The server's bosom is pushed up as far as humanly possible, and not staring seems ruder than doing so, given the invitation of her Dresden-blue corset. The subterranean former home of Patti Summers's deeply weird, campy, jazz(ish) club has been transformed into the deeply weird, campy, French(ish) Can Can, where the waitresses double as cancan dancers, performing midmeal in a stroke of surreal dinner theater.

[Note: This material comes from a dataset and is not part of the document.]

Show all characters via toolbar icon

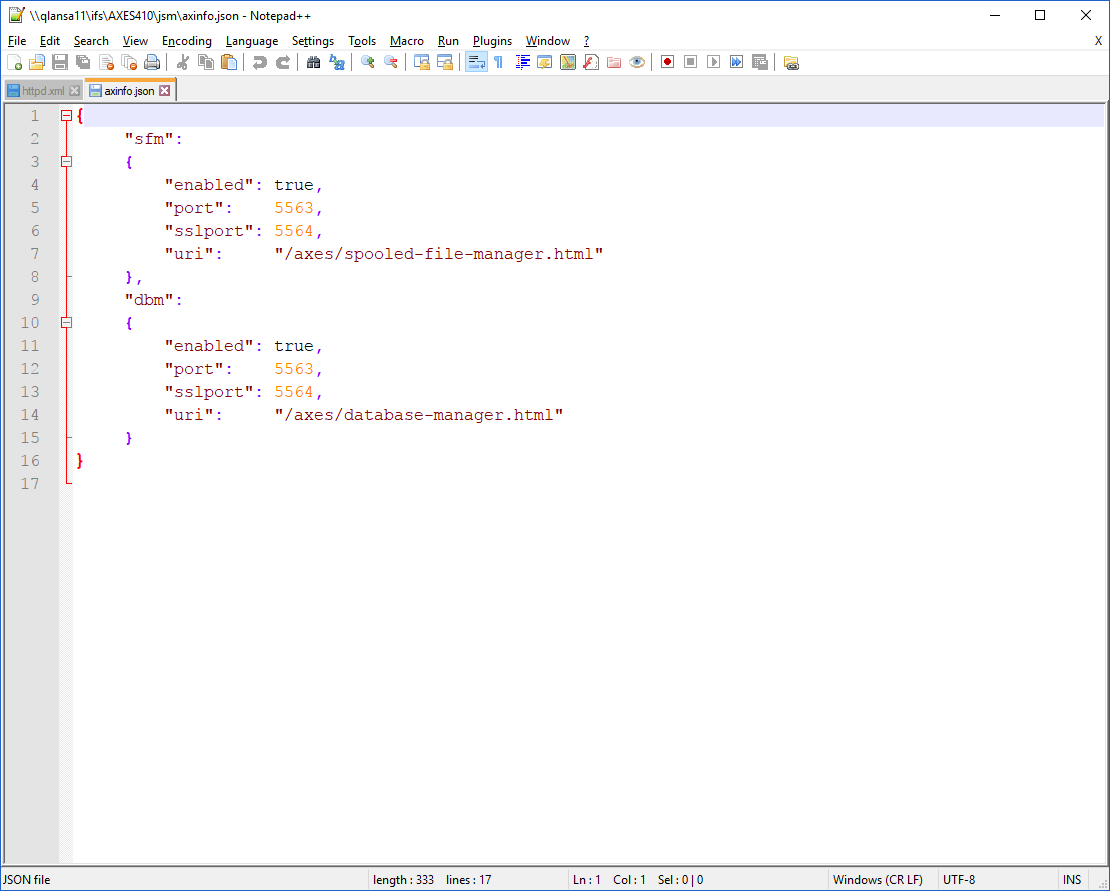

It's Saturday night, and a bachelorette party shouts and squeals; two birthday celebrations are in the house as well. Eventually the principals of these affairs (all women, oddly) are called up on the tiny stage, where they writhe on bentwood chairs while a male dancer creates an approximation of provocation around them. He's shirtless under a vest and wearing stripey felt ears. The song is about kissing a tiger.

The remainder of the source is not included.